WRITTEN TASK A
Copy the listing word for word, from its very beginning through the line that contains "The width and height of the screenshot is (492, 384).".
---- SELECTED EXTRACT
Import data from JSON files

This article uses an example to show how to use Exchange to import data from JSON files stored on HDFS into Nebula Graph.

Dataset

The JSON file (test.json) used in this example is like {"source":int, "target":int, "likeness":double}, representing a like relationship between source and target. 21,645 records in total.

Here are some sample data:

{"source":53802643,"target":87847387,"likeness":0.34}
{"source":29509860,"target":57501950,"likeness":0.40}
{"source":97319348,"target":50240344,"likeness":0.77}
{"source":94295709,"target":8189720,"likeness":0.82}
{"source":78707720,"target":53874070,"likeness":0.98}
{"source":23399562,"target":20136097,"likeness":0.47}

Environment

The practice is done in macOS. Here is the environment information:

  • Hardware specifications:
    • CPU: 1.7 GHz Quad-Core Intel Core i7
    • Memory: 16 GB
  • Spark 2.3.0, deployed in the Standalone mode
  • Hadoop 2.9.2, deployed in the Pseudo-Distributed mode

Prerequisites

To import data from JSON files on HDFS with Exchange v1.x, do a check of these:

  • Exchange v1.x is compiled. For more information, see Compile Exchange v1.x. Exchange 1.0.1 is used in this example.
--------
---- PROVIDED DATA
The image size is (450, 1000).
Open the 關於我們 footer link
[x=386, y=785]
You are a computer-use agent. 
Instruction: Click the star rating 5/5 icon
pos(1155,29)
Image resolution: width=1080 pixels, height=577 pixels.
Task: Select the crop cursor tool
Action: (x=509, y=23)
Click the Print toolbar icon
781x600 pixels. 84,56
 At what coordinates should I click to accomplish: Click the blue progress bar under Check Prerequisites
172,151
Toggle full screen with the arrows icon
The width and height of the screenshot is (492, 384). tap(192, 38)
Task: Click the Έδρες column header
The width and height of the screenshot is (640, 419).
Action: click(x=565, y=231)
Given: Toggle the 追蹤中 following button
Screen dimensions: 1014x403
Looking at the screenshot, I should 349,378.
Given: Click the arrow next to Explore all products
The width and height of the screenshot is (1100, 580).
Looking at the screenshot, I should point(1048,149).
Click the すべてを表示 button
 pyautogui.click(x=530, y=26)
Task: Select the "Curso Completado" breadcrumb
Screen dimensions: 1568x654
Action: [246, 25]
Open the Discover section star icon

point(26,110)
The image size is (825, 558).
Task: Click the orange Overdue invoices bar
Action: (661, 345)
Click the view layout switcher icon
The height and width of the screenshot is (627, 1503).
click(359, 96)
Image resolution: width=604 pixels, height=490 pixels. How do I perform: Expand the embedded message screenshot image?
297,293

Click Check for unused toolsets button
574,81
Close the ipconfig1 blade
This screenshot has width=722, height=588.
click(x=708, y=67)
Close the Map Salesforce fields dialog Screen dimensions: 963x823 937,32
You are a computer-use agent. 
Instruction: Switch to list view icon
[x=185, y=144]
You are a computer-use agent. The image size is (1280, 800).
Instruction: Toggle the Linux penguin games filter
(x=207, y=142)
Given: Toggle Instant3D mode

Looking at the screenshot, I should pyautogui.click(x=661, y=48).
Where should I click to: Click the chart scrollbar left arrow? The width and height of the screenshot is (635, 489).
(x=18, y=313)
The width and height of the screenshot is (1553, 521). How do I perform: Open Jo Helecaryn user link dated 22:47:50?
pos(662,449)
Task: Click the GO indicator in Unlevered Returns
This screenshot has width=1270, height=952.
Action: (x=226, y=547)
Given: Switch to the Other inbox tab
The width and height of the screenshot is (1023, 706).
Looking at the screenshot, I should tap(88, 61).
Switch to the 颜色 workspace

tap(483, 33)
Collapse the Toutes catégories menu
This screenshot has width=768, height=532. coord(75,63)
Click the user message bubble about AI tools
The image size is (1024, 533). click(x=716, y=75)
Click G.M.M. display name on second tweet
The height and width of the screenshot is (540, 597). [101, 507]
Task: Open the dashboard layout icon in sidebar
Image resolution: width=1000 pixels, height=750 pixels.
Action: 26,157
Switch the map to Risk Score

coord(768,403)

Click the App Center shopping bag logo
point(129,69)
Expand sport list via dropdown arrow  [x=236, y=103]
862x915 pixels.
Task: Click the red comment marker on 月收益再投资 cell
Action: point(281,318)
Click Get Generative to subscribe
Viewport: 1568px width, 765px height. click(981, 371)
--------
WRITTEN TASK B
Do these statements agree with the text on importing JSON data? (i) The example uses Exchange 1.0.1. (ii) Spark runs in the Pseudo-Distributed mode. (iii) The JSON file holds 21,645 records.

EXERCISE ANSWER A
The image size is (450, 1000).
Open the 關於我們 footer link
[x=386, y=785]
You are a computer-use agent. 
Instruction: Click the star rating 5/5 icon
pos(1155,29)
Image resolution: width=1080 pixels, height=577 pixels.
Task: Select the crop cursor tool
Action: (x=509, y=23)
Click the Print toolbar icon
781x600 pixels. 84,56
 At what coordinates should I click to accomplish: Click the blue progress bar under Check Prerequisites
172,151
Toggle full screen with the arrows icon
The width and height of the screenshot is (492, 384). tap(192, 38)

EXERCISE ANSWER B
(i) Yes: "Exchange 1.0.1 is used in this example."
(ii) No: "Spark 2.3.0, deployed in the Standalone mode"
(iii) Yes: "21,645 records in total."